(Directions) Repeat exactly what runs from the line containing "The width and" through the last line of the material below. Do not copy the pictures.

(The data)
----

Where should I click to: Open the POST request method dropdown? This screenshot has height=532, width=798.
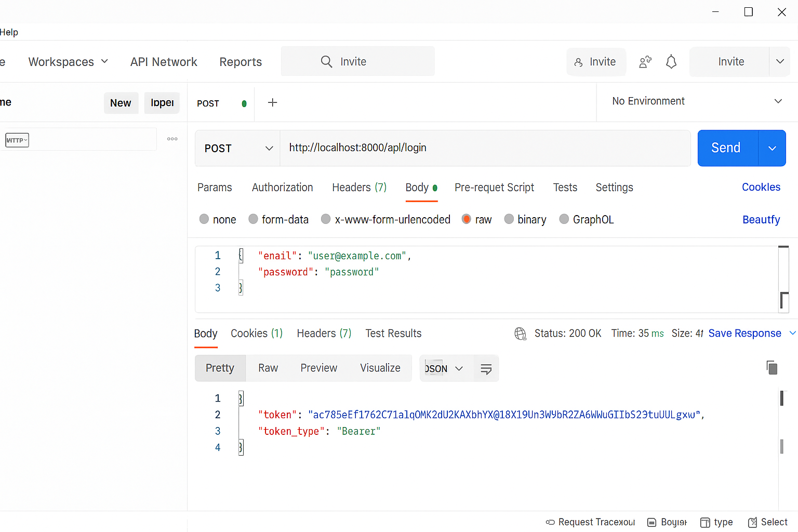point(237,148)
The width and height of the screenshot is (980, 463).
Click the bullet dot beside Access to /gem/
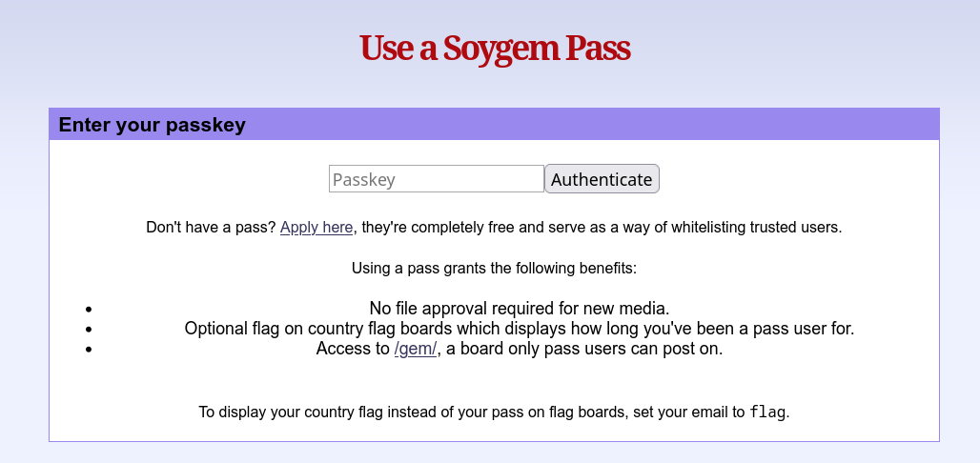(x=89, y=349)
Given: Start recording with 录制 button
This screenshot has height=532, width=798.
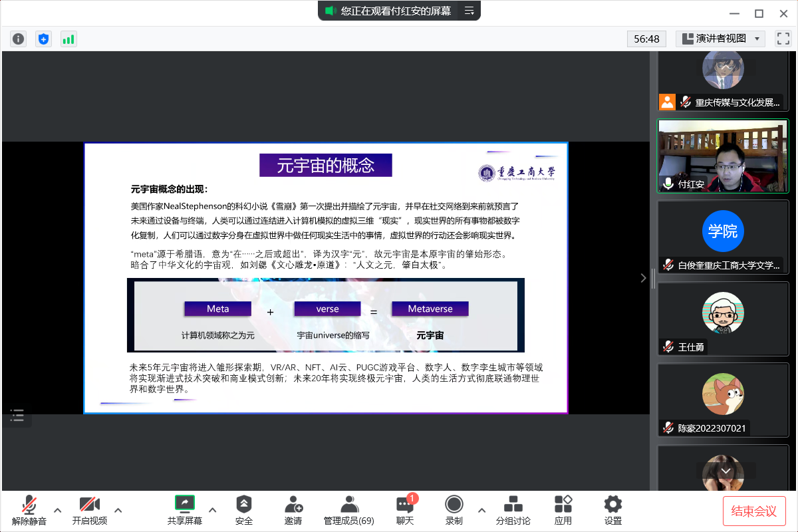Looking at the screenshot, I should click(454, 510).
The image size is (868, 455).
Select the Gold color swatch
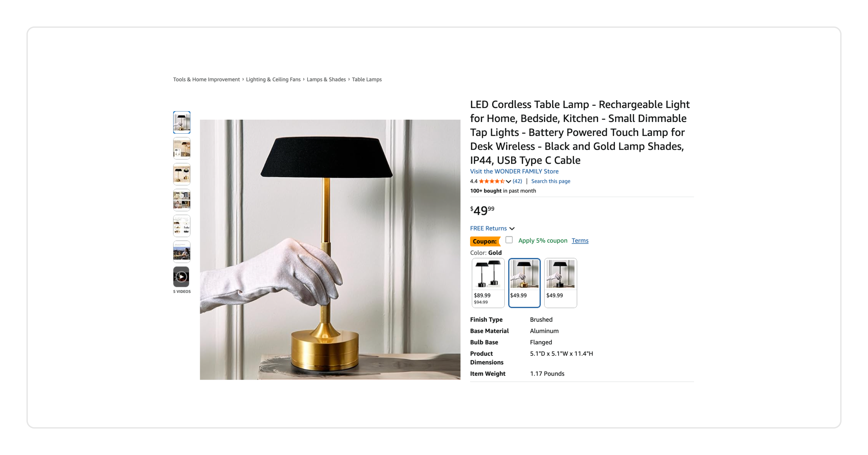[x=524, y=283]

----

(Solution below)
The width and height of the screenshot is (980, 463).
Click the bullet dot beside Access to /gem/
(x=89, y=349)
Given: Start recording with 录制 button
This screenshot has height=532, width=798.
Looking at the screenshot, I should click(454, 510).
The image size is (868, 455).
Select the Gold color swatch
[x=524, y=283]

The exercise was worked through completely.